Although charged with the security of national borders by the "supreme" law of the land, Congress has pursued open door policies over the past century or longer. When lawmakers subvert the law they create, by deliberate non enforcement, they surrender all legal and moral authority to compel you and me to uphold their never ending laws. They encourage and allow the continuous daily invasion of this nation by those who understand American law amounts to window dressing. Now we are faced with a situation where Congressional criminals demand that citizens make life difficult for the guests they invite and encourage. If an employer of undocumented workers cannot win this case in court, it can only be the courts are as criminal as Congress itself. Do as we say, not as we do.

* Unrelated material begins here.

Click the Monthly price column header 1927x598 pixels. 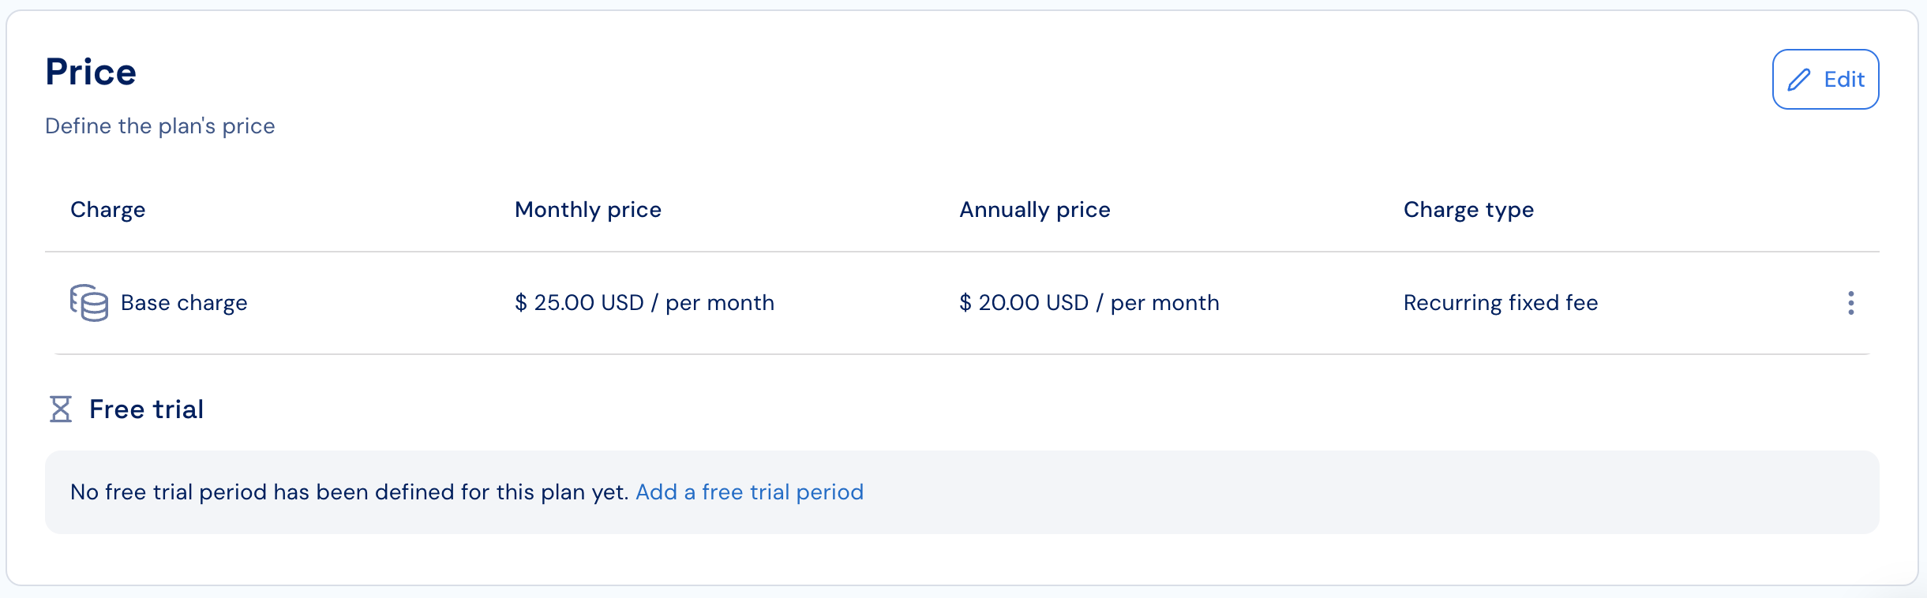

Illegal immigration is nearly as good for business as war. If we could choose one or the other, I would prefer the immigration. But this is America so we do both. If we could only admit whatever is good for business is good for everyone, we could end all the hypocrisy. We could all admit we serve money while pretending to serve God and humanity. We could all work for a dollar per day and fairly compete with workers all over the world. Of course, professionals and politicians would receive ten dollars per day to encourage sixteen or twenty years of education and indoctrination, just as we do now.
Let's end the hypocrisy. Let's throw the national doors open to any who want to live and work here. Let us make citizens of all who desire citizenship. However, if the hypocrisy is more profitable to business than an official open door policy, give us more. When corrupt and criminal government fails, as it always does, the undocumented worker will teach us how to feed ourselves and prosper in the cash economy. I swear there is an up side to every stupid rule. We only need patience to see and apply it. The region where I live is literally and figuratively hot. Migrants are filling the land from the North and the South. No matter what happens in Detroit or New York, boom times are here to stay in my neighborhood.
On 4 May, 2005, John Kyl, U.S. Congressman, appeared on public television telling Arizonans the important thing to remember about border security is; it is possible. Which is to say, it remains possible for Congress to obey the law. The comfort I took from his message lasted only until I realized this law would be obeyed by Congress only at the expense of many long political careers no Congresspeople intend to sacrifice. After all, it is also possible to prevent people from flying airplanes into buildings. Possibility offers small comfort in the face of status quo. So long as people accept the politics of hypocrisy as normal, possibilities are irrelevant.